The METS Season Is Over, But Yours Is Not

We don't have this luxury in the glass industry.  We can't stop for the winter, spend money on talent, and start over at spring training.  So, what are you going to do if your glass shop isn't in the playoffs?

Let's figure out why.  Actually, that is easy.  You didn't make enough profit.  Now, we ask why again.

Did you:
  • Not sell enough?
  • Sell at prices too low?
  • Spend too much on materials?
  • Spend too much on labor & benefits?
  • Spend too much on overhead?
See, you only need to attack five areas.

How do you know which ones to attack?  Ask your accountant to tell you.  If he/she can't, you have a bookkeeper and not an accountant.  Spend the bucks, have your books reviewed each year by someone who will analyze your books, not just tell you what you have and how much taxes to pay.  A good accountant should also be a business advisor and should repay their costs many times over.

How do you find that accountant?
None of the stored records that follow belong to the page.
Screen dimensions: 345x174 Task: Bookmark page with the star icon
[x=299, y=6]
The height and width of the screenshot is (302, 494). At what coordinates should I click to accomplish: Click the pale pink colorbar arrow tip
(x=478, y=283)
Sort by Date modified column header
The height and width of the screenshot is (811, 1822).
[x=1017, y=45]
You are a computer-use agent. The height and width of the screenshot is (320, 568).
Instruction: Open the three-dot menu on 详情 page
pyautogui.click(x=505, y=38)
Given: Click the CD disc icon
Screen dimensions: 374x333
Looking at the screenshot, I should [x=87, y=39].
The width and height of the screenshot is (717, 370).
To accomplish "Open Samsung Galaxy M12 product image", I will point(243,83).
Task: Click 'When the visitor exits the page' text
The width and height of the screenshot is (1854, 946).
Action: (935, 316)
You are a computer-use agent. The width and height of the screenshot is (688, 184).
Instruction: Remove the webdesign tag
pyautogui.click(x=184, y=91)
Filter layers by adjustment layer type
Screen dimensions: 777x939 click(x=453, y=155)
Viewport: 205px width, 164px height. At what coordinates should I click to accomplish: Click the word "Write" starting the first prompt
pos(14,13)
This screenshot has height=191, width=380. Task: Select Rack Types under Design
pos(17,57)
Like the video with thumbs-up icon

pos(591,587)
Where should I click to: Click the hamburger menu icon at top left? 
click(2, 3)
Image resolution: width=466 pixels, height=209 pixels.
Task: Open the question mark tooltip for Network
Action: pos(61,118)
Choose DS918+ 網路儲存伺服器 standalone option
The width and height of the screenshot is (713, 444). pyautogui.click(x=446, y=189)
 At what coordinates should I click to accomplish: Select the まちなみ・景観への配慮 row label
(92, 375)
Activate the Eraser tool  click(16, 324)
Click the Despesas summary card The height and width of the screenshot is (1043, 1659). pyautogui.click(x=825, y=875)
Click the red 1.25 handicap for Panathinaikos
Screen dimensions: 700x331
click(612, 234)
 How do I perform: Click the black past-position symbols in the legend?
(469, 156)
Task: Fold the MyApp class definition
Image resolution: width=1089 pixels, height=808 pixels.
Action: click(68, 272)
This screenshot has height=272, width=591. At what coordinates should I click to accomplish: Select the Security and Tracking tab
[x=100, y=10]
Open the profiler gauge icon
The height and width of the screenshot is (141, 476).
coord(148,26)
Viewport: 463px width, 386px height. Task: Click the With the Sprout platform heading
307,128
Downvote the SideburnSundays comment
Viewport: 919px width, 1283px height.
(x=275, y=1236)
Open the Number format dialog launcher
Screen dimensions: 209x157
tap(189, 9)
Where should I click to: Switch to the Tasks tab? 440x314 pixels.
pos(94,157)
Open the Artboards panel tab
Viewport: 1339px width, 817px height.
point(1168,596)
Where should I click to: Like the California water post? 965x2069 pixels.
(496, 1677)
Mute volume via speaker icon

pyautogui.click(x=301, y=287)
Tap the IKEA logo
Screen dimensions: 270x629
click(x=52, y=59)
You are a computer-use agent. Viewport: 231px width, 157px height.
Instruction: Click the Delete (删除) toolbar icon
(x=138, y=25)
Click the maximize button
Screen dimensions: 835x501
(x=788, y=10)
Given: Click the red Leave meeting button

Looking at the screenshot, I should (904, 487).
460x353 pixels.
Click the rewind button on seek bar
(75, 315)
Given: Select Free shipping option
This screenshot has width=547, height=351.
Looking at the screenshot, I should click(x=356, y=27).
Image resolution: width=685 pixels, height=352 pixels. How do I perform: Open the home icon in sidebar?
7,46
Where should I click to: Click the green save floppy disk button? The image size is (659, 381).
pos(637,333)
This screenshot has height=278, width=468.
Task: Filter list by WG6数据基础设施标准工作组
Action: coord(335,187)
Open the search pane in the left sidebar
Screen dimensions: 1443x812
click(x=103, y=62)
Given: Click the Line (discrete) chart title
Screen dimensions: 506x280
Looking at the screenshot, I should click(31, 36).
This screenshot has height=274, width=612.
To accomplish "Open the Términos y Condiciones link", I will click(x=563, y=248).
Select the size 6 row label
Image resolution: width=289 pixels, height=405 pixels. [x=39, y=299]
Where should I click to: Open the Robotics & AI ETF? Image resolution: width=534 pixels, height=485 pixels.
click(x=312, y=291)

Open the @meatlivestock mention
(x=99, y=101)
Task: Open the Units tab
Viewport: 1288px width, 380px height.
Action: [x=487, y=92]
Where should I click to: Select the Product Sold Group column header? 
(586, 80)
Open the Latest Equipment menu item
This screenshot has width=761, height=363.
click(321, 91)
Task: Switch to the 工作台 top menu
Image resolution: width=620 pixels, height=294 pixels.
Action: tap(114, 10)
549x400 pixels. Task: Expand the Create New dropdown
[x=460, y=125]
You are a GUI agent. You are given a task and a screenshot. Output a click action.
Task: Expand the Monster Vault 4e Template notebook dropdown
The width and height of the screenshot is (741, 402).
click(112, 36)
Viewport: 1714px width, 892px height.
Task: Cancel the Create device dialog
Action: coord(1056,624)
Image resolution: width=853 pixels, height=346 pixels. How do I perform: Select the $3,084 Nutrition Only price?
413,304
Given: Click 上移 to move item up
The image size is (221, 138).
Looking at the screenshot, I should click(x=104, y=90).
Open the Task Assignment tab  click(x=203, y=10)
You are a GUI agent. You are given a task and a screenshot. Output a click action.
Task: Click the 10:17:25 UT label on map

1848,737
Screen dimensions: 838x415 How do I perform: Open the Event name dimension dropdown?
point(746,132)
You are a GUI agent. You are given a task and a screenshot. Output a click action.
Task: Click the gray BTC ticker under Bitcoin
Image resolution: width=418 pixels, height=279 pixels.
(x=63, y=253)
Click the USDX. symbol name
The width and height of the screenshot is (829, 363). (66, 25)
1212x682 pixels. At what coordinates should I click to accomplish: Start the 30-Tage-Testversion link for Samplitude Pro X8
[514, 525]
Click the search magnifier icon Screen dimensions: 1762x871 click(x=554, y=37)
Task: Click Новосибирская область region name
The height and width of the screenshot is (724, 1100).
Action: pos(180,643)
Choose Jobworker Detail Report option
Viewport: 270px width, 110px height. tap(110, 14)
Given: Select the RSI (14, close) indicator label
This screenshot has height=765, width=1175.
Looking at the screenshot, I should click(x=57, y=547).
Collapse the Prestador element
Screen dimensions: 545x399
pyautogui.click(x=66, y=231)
Ask your friends who own a similar size business to yours. Go to aicpa.org to search for accountants in your area.   When you select an accountant, be clear on the scope of what you want done, and don't give open-ended assignments. Get a firm quote before you give a go-ahead on any project. Remember, you don't want a bookkeeper. There are enough basic computer programs, like Quicken, to run your business. You want help in analyzing the numbers that Quicken can give you.

I think we most often fall into the trap that says more sales will solve the problems. Not always so.  Sometimes, your sales are just right for your business, but your margins are too low.  Or your overhead is too high.  Just piling on sales is not often the answer.  More sales with a low margin actually creates more losses!
Be selective on your bids.  Bid the jobs where quality is as important as price.  When it is government work, and the lowest price wins, unless you know you are a low-cost provider, steer clear.  Bid the private work where relationships and open bidding will allow you to shine. 

I am sure that every business in America has picked the low-hanging fruits of simple cost reduction and employee count. But there is always more.  Look at every expenditure you make.  No exceptions.  Just because you have bought something in the past is no excuse to buy it now.  Make every dime going out of your checkbook valuable to the profitability of your business.  Sign each and every check yourself and ask, do I need this now?  Better yet, if you use a purchase order system, you should be the only one to authorize for a month.  There should be no such thing as an automatic or open ended purchase order.  Every single expense is controllable.  Some more easily than others, of course.

Are you paying rent on a signed lease?  Go back to your landlord and discuss the current market conditions.  Many landlords will be glad to reduce rents to current market prices based on a one or two year extension.  Try for five years at a reduced rate.  If you don't try, you won't get it.  I have a client that went back to his landlord and received a fifteen per cent reduction with a four year extension.  Huge dollars.

The headline on this blog mentions by beloved METS.  They fell apart again.  You can't blame your success, or lack of, on an injury or a key employee going into a slump.    As far as you are concerned, it is only the bottom of the third and you have to keep playing.